Les députés ont surmonté ainsi le véto déposé par la présidente pro-européenne.
Cette loi d'inspiration russe pourrait accentuer la répression contre toute dissidence.

Le Parlement géorgien a surmonté le veto de la présidente Salomé Zourabichvili pour finalement adopter la très controversée loi sur "l'influence étrangère". Un défi à l'Union européenne, qui redoute que ce nouvel instrument juridique serve à réprimer toute dissidence, comme cela a été le cas avec une loi russe similaire. 

Une loi d'inspiration russe

Les détracteurs de cette loi, qui manifestent par dizaines de milliers depuis des semaines, qualifient le texte de "loi russe", en raison de sa similitude avec une législation sur les "agents de l'étranger", utilisée en Russie depuis 2012 pour réprimer toute voix dissidente. Après l'annonce de la tenue du vote ce mardi, des manifestants se sont rassemblés devant le Parlement à Tbilissi dans la matinée, beaucoup brandissant des drapeaux géorgiens et européens. 

"Puissances étrangères"

L'opposition géorgienne et l'Union européenne ont dénoncé une législation qu'elles jugent incompatible avec les ambitions affichées par cette ex-république soviétique du Caucase de rejoindre à terme l'UE, et qui au contraire la rapproche de Moscou. Ils y voient aussi un instrument de répression contre les voix dissidentes à l'approche des élections législatives prévues fin octobre. 

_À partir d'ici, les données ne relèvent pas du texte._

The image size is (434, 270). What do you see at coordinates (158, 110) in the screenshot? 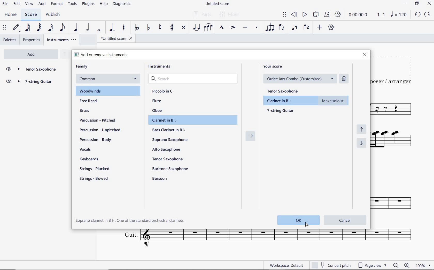
I see `oboe` at bounding box center [158, 110].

La loi, votée le 14 mai dernier, prévoit d'imposer à toute ONG ou média recevant plus de 20% de son financement de l'étranger de s'enregistrer en tant qu'"organisation poursuivant les intérêts d'une puissance étrangère" et de se soumettre à un contrôle administratif. La présidente géorgienne pro-européenne Salomé Zourabichvili y a opposé son veto le 18 mai, mais un vote du Parlement à la majorité simple suffisait pour le surmonter.  

Le secrétaire d'État américain Antony Blinken a de son côté prévenu la semaine dernière que les États-Unis allaient réexaminer l'ensemble de leur coopération avec Tbilissi après l'adoption de ce texte. Washington a aussi annoncé des restrictions de visas visant les personnes jugées responsables de "saper la démocratie" en Géorgie, ainsi que leurs proches. Le parti "Rêve géorgien" a réagi en dénonçant un "chantage au visa" et une "tentative flagrante d'empiéter sur l'indépendance et la souveraineté de la Géorgie". 

Bien que la Géorgie soit officiellement candidate à l'UE depuis décembre 2023, et que "Rêve géorgien" soutienne formellement l'objectif inscrit dans la Constitution de rejoindre un jour l'UE et l'Otan, ce parti au pouvoir depuis 2012 a multiplié ces dernières années les mesures de rapprochement avec Moscou. La loi controversée a été adoptée ce mardi par 84 voix pour et 4 voix contre, la plupart des députés de l'opposition ayant quitté l'hémicycle au moment du vote.